Securing APIs and integrations. Multi-cloud healthcare environments lean heavily on APIs to interconnect systems (for example, an API to pull patient data from one system to another). Those APIs themselves become targets. Security efforts must urgently focus on securing APIs, including maintaining comprehensive API inventories, enforcing strong authentication through API gateways, and continuously scanning for vulnerabilities. With HL7 FHIR (Fast Healthcare Interoperability Resources) APIs becoming a standard for health data exchange, ensuring these interfaces are secure (authenticating every API call, throttle to prevent data scraping, etc.) is paramount. Indeed, an API breach could allow an attacker to query massive amounts of patient data if not properly locked down. Moreover, the growing integration of APIs with large language models (LLMs) creates a powerful risk amplification effect. For example, vulnerabilities in prompt handling can be exploited to trigger unauthorized API calls, while weaknesses in API access controls can allow improperly crafted prompts to access or exfiltrate sensitive internal data. In effect, prompt and API vulnerabilities tend to amplify each other, thus turning seemingly benign prompt inputs into high-impact security breaches if APIs are not rigorously secured.This dual-layer risk demands robust protections across both the AI models and the APIs they can access.
Post-Quantum migration. Though still in its developmental stage, quantum computing poses a looming threat to the cryptographic algorithms that protect healthcare data. Today’s common encryption schemes, such as RSA, elliptic curve, Diffie-Hellman, could be broken by a sufficiently powerful quantum computer running Shor’s algorithm. This is especially concerning for healthcare because of the long-term sensitivity of medical data: a patient’s health record from today could still be sensitive 20, 30, or 50 years from now. Adversaries might steal encrypted data now and store it, anticipating future decryption capabilities (a strategy known as “harvest now, decrypt later”). Independently of this long-term threat, Post-Quantum Cryptography migration is an ongoing world-wide ecosystem shift that is spearheaded by the US government, with strong alignment from other governments and major technology industry players. This transition will inevitably affect healthcare providers over the next decade, whether a Cryptographically Capable Quantum Computer emerges within that timeframe. Changes in the ecosystem along with the new standards such as NIST SP 800-208, and evolving regulatory frameworks like the EU’s NIS2 directive and anticipated updates to HIPAA [C14] emphasizing ‘state-of-the-art’ security practices, are making proactive post-quantum migration a critical strategic priority for the healthcare sector.

Embedding resilience

Healthcare’s digital transformation, driven by APIs, cloud infrastructures, and AI, is expanding the security risk landscape.

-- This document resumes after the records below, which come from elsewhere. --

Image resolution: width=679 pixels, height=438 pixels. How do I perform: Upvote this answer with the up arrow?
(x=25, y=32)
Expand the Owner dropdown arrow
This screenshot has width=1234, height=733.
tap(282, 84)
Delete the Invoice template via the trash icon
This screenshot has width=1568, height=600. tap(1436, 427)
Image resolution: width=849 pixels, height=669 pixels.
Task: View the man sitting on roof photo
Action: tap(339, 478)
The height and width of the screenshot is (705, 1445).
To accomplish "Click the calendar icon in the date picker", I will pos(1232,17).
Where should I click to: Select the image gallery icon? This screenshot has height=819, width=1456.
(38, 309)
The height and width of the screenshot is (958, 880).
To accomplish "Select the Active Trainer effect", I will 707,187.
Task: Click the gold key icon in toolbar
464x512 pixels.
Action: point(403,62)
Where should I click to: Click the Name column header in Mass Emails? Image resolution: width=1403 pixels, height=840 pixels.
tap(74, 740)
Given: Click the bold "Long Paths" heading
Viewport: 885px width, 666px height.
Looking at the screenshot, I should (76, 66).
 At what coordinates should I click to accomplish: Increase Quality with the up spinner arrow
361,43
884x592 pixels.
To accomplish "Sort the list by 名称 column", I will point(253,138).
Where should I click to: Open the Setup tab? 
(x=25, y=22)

Fragmented IT systems, legacy devices, and decentralized data flows demand a shift from perimeter defenses to integrated, data-centric security models.

Protecting sensitive healthcare information now requires embedding security into technology design, strengthening governance, and preparing for emerging threats such as AI vulnerabilities and quantum computing risks. Organizations that invest early in resilience and forward-looking standards will be best positioned to protect patient trust and critical care services in an increasingly complex environment.